[RECORDED DATA]

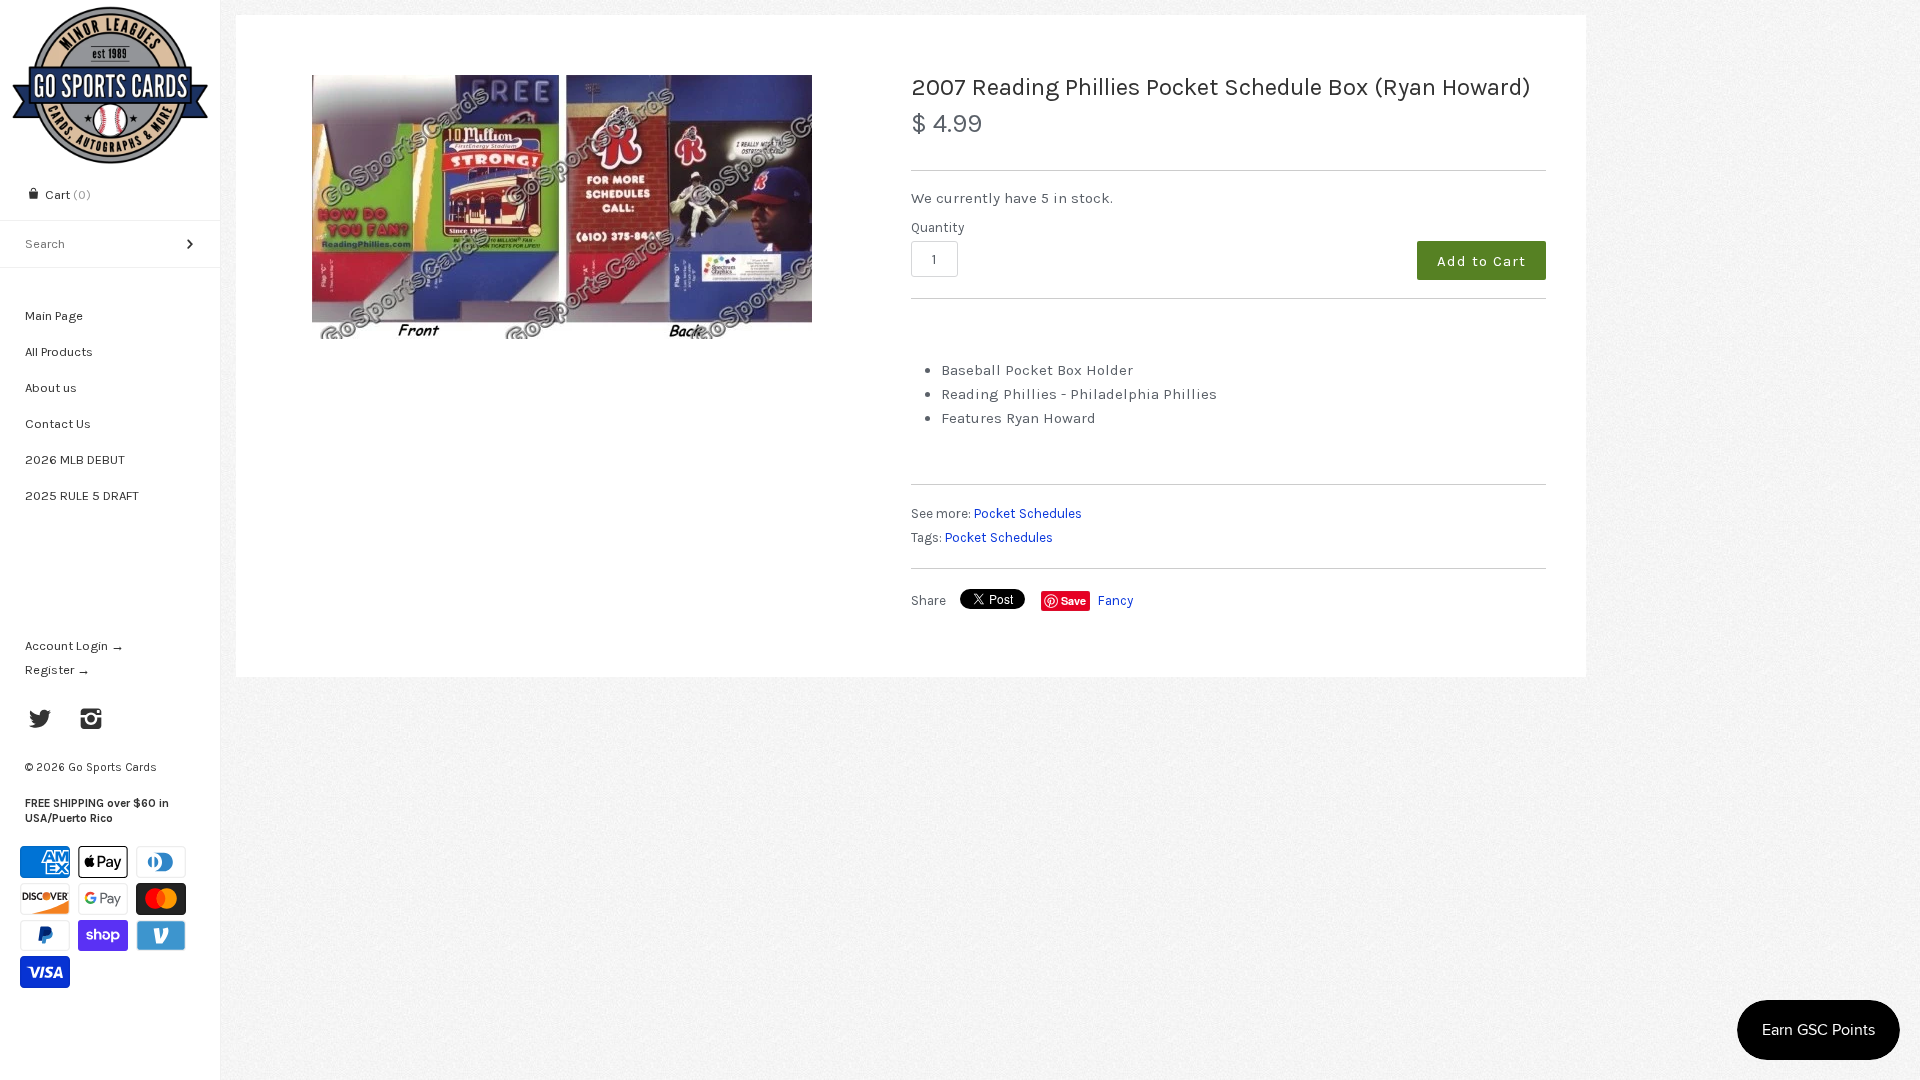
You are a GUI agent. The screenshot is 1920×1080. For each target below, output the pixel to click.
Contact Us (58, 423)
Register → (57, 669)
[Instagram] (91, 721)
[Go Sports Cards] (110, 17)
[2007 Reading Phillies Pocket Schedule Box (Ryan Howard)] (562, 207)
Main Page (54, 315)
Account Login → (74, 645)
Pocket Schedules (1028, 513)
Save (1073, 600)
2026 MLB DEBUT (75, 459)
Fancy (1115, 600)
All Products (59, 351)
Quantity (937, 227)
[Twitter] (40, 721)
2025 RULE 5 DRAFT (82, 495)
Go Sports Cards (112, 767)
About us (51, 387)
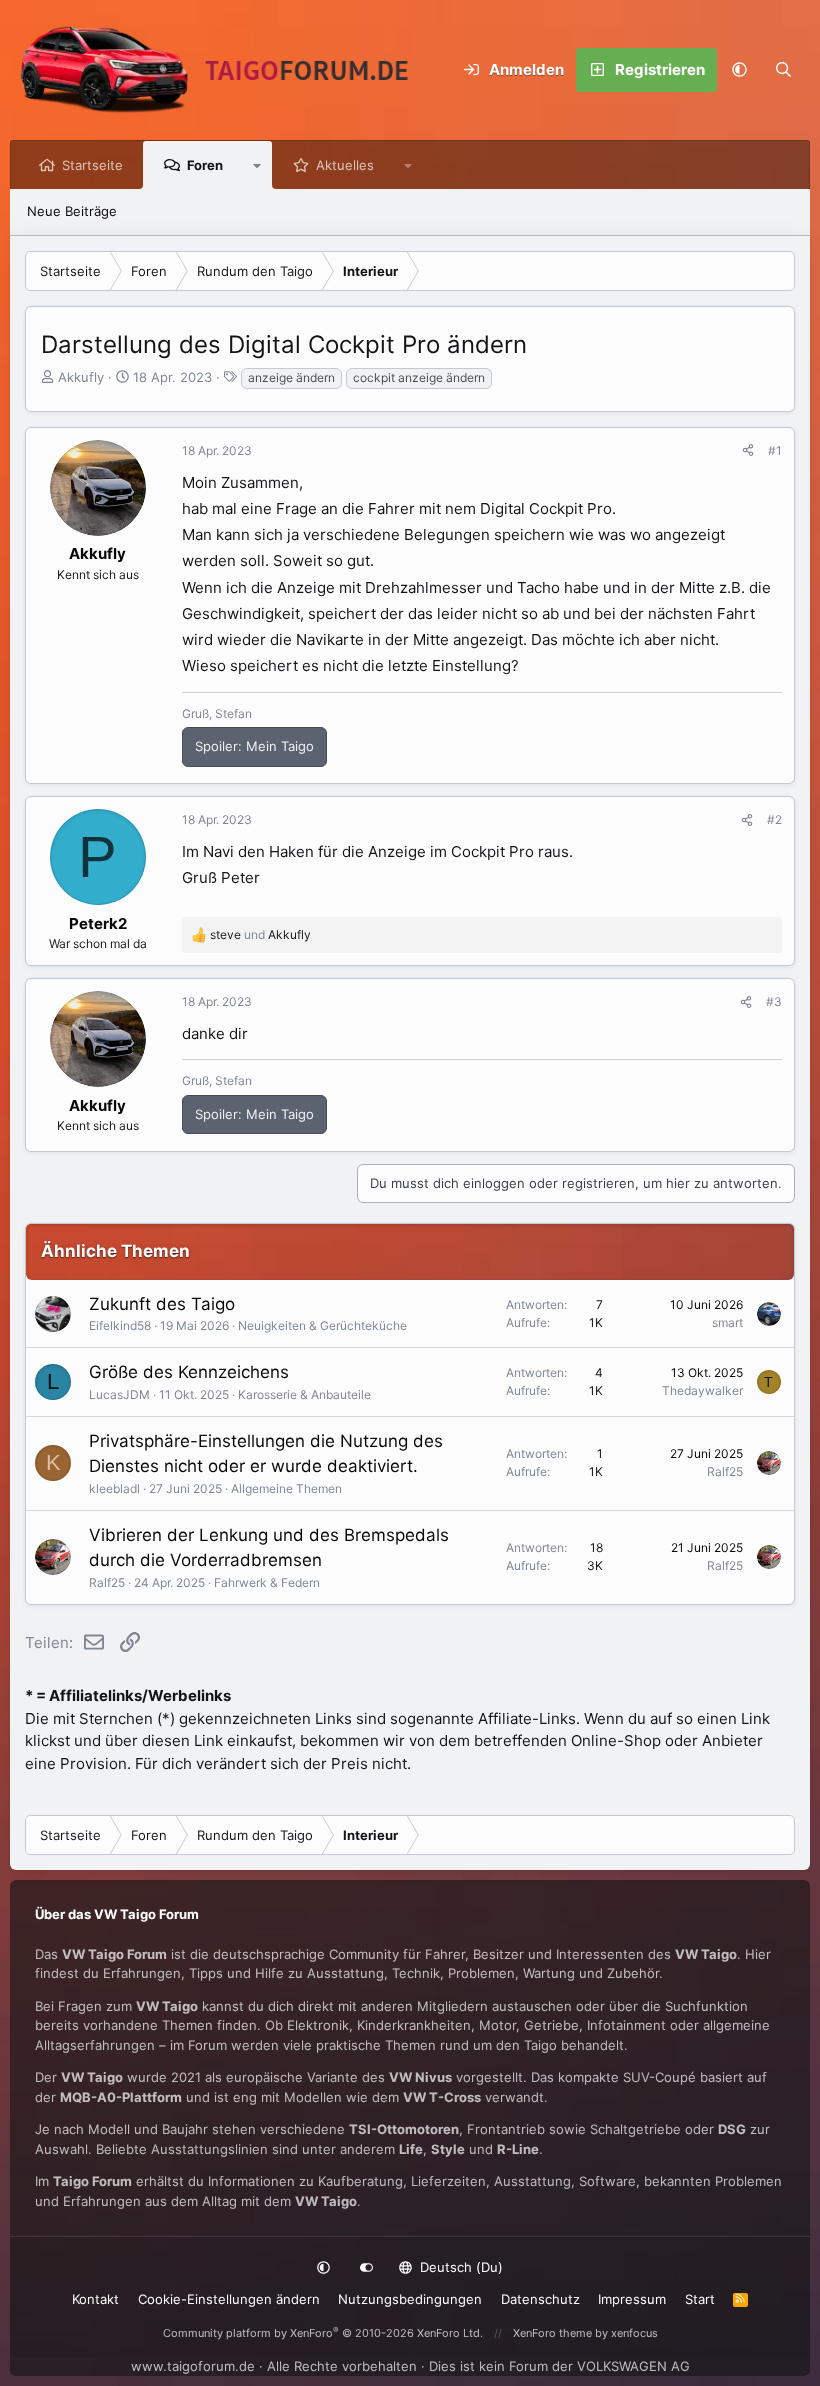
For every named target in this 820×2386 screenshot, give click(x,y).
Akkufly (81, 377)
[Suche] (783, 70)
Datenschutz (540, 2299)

[/RECORDED DATA]

AIM OF THE EXERCISE
Take each line above that contains "click" and copy it out.

TASK ANSWER
You are a GUI agent. The screenshot is 1920×1080. For each target below, output the pixel to click.
For every named target in this 820×2386 screenshot, give click(x,y).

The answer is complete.